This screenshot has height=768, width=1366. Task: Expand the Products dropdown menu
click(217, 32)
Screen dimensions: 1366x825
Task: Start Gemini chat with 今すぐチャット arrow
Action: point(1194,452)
══════════════════════════════
What you are asked to do - The answer should be the entries, given again without a single difference.

Task output -
This screenshot has height=768, width=1366. Task: Expand the Products dropdown menu
click(217, 32)
Screen dimensions: 1366x825
Task: Start Gemini chat with 今すぐチャット arrow
Action: point(1194,452)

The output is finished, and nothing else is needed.